ReLU in residual connections?
ibagur opened this issue · comments
Hi,
I am using part of your code for a particular implementation of a transformer architecture I need as part of my master thesis research in RL. I noticed on the original paper from (Parisotto et al., 2019) that they re-order the LayerNorms so they place them at the input of both the multihead-attention and the feed-forward sub-modules. I saw that you also implement this on your code, via a the config["layer_norm"]
setting. But on the paper they also mention, I quote: "Because the layer norm reordering causes a path where two linear layers are applied in sequence, we apply a ReLU activation to each sub-module output before the residual connection (see Appendix C for equations).". In fact, on those equations they apply a ReLU both to the output of the multihead-attention and feed-forward sub-modules, before performing the residual connection. I did not see that specific step on your code (just the standard residual connection), so I wonder whether there is a particular reason for that, or maybe I am missing something (I'm still quite novice in these implementations). In any case, congratulations for your great works, it is helping me a lot to understand the inner workings of such architectures. Thanks!

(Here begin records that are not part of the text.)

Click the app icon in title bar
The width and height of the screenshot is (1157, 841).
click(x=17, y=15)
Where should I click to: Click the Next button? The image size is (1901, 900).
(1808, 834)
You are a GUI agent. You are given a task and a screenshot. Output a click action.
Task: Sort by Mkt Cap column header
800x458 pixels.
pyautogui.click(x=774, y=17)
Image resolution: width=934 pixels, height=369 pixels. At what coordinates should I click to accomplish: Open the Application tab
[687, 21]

Thanks for bringing up this issue. GTrXL is still work in progress. We will investigate this detail on ReLU.
I took some time to train TrXL with pre layer norm plus the missing ReLU activations on Mortar Mayhem Grid and Mystery Path Grid. I did not observe any gains in performance.

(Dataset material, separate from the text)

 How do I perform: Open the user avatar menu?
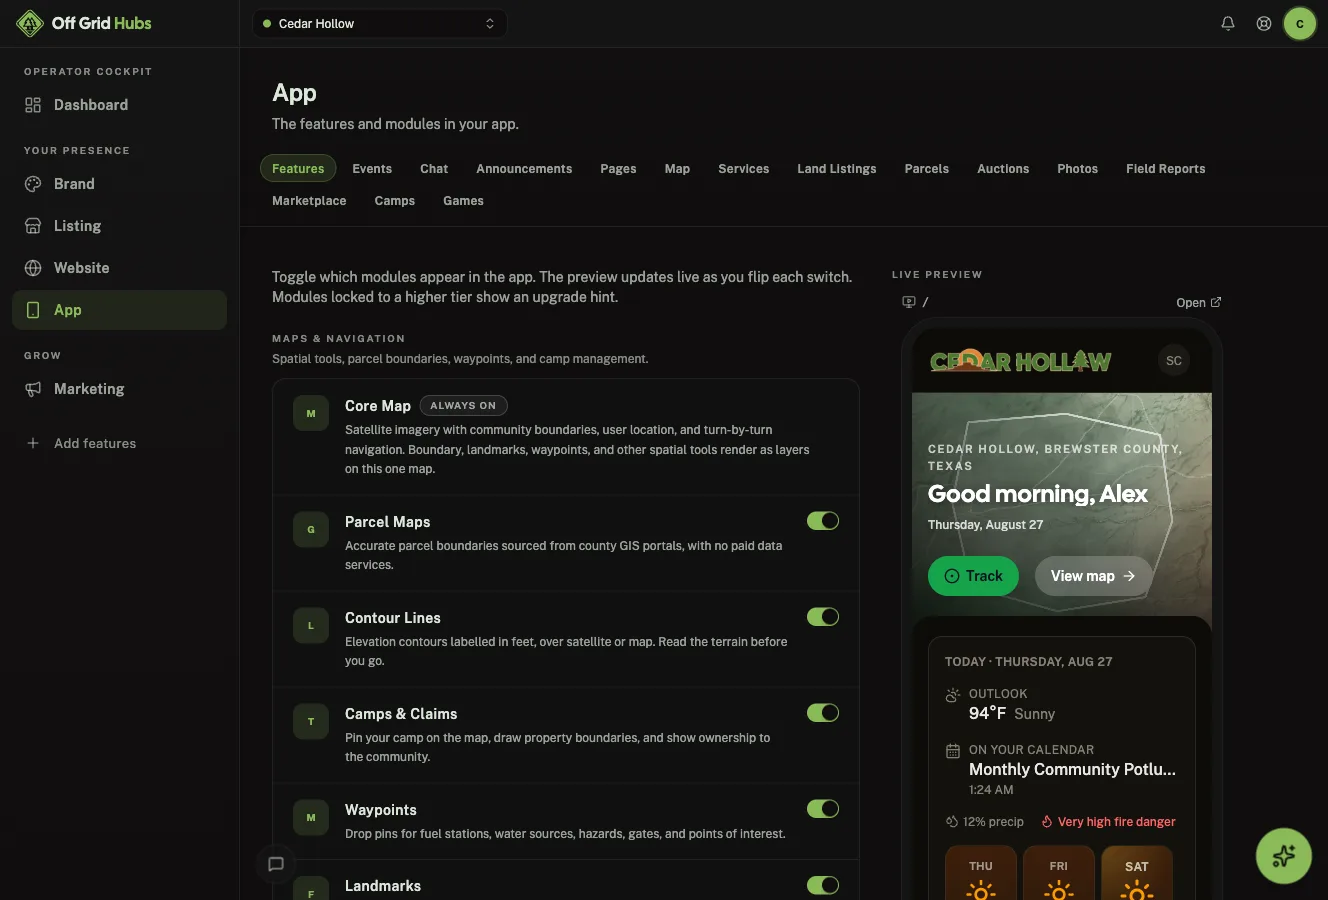1300,23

# GRU Gate or skip connection
if self.use_gtrxl:
# Forward GRU gating
h = self.gate1(query, attention)
else:
if self.layer_norm == "pre":
attention = F.relu(attention)
# Skip connection
h = attention + query
# GRU Gate or skip connection
if self.use_gtrxl:
# Forward GRU gating
out = self.gate2(h, forward)
else:
if self.layer_norm == "pre":
forward = F.relu(forward)
# Skip connection
out = forward + h
Here is a rough plot on the training performance in Mystery Path Grid. Each experiment was run for 4 different seeds.
I'm closing this issue for now. We decided to not add the ReLU activations. We don't have the time to further investigate this right now.
Hi,
Many thanks for your feedback and very interesting results. Very much appreciated, I might give it a look on my own research, but as I can see, it seems not to have much effect (apart of adding a little bit more of computation in the model)